The government-owned RD is a category of devices that includes Wi-Fi hotspots and mobile routers. On the external side, the RD can be connected to any type of medium (e.g., cellular, Wi-Fi, SATCOM, Ethernet) to gain access to a Wide Area Network. On the internal side, the RD is connected to EUDs either through an Ethernet cable or Wi-Fi. When the RD is a Wi-Fi access point connected to the EUD (or multiple EUDs), the Wi-Fi network must implement Wi-Fi Protected Access II (WPA2) with Pre-Shared Key (PSK). The EUD must be configured to only permit connections to authorized RDs. RDs are only permitted to establish connectivity to the Black Network, and may not be placed between Outer Encryption Components and Inner Encryption Components. More information on RD specifications and requirements can be found by accessing the Mobile Access Capability Package (MA CP).

 Since biometrics are optional, are there any plans for specific supplemental CSfC selections in this area?

While there are biometric details written into NIAP's MDF PP, there are currently no biometric selections for CSfC.

 Will biometrics, if allowed, be limited to only the fingerprint template?

As specified in the Mobile Access Capability Package (MA CP 2.1, Section 4.4, Authentication): "The second factor will be a "something-you-have" factor manifesting as a physically separate token from the VPN EUD supplying a one-time password for the user to enter. For future versions of the MA CP, transferring this one-time password via a short-range RF communication will be explored. Allowing "something-you-are" (e.g. biometric) as a second factor is also being explored for future versions.

 Who assumes responsibility for the inherent risk in Capability Package designs?

In CSfC, the overall risk of the solution is shared.  The Deputy National Manager (DNM) for National Security Systems (NSS) assumes the inherent risk in the solution designs as specified in the published CPs. On the other hand, the Client's Authorizing Official (AO) is responsible for ensuring the fielded solution complies with the CP specifications and remains in compliance. 

 How does the alternative authentication mechanism apply with the DAR Solution? Is a primary authentication mechanism still needed?

Many products offer alternate authentication mechanisms. When implementing the DAR solution, these alternate mechanisms may be used only as a secondary (non-validated) authentication factor and must be paired with a primary authentication factor. Secondary factors may act as an additional access control or may contribute to the product’s key chain; the product’s protection profile evaluation guarantees there is no loss in strength when combining keys with potentially weaker sources.

 What does Data at Rest (DAR) have to do with Diversity and Supply Chain?

Supply Chain and Diversity co-exist with DAR. Supply chain attacks may occur during development, production, updates, distribution, shipping, in storage, during operations or at disposal. For this reason, it is imperative that all components selected for use in CSfC solutions are subject to the applicable Supply Chain Risk Management (SCRM) process to reduce the risk of acquiring compromised components.

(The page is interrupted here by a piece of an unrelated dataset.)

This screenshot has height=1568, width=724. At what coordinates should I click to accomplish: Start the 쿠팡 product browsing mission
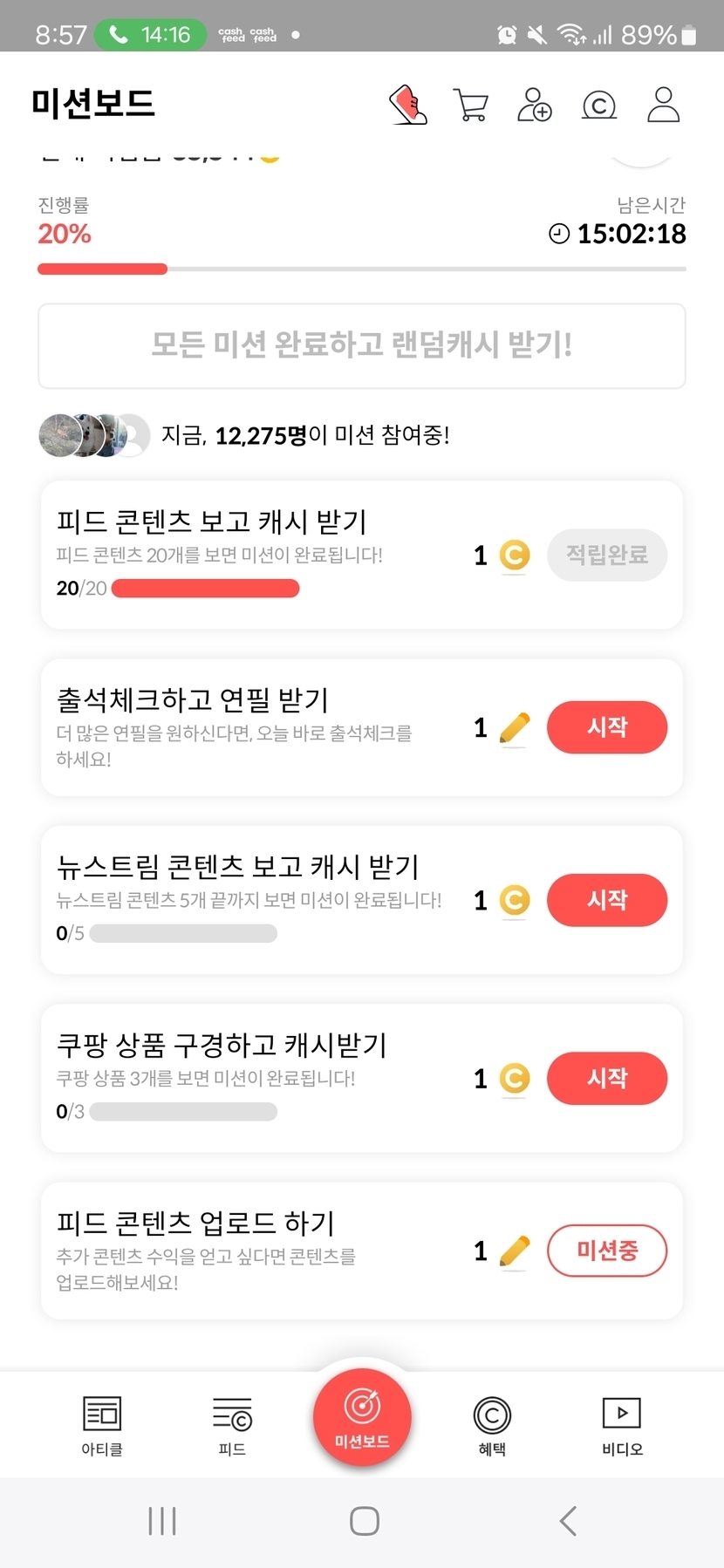(x=607, y=1079)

Diversity is applied by using multiple layers with components that meet the CSfC vendor diversity requirements. This reduces the likelihood that a single vulnerability can be exploited to reveal protected information. Each component selected from the CSfC Components List must go through a Product Supply Chain Risk Management (SCRM) Assessment to determine the appropriate mitigations for the intended application of the component per the organization’s AO-approved Product SCRM process.

 How long does a client (Government Agency) have to comply with a newly released Capability Package (CP)?

Once a new version of a CP is published, the client may continue to operate up to re-registration.  In accordance with CSfC policy, the client must comply with the new version upon re-registration. CSfC PMO will send out 120-day, 60-day and 30-day notifications of registration expirations to the client via email.

 Who dictates the installation of patches for solution components for Capability Packages (CPs)?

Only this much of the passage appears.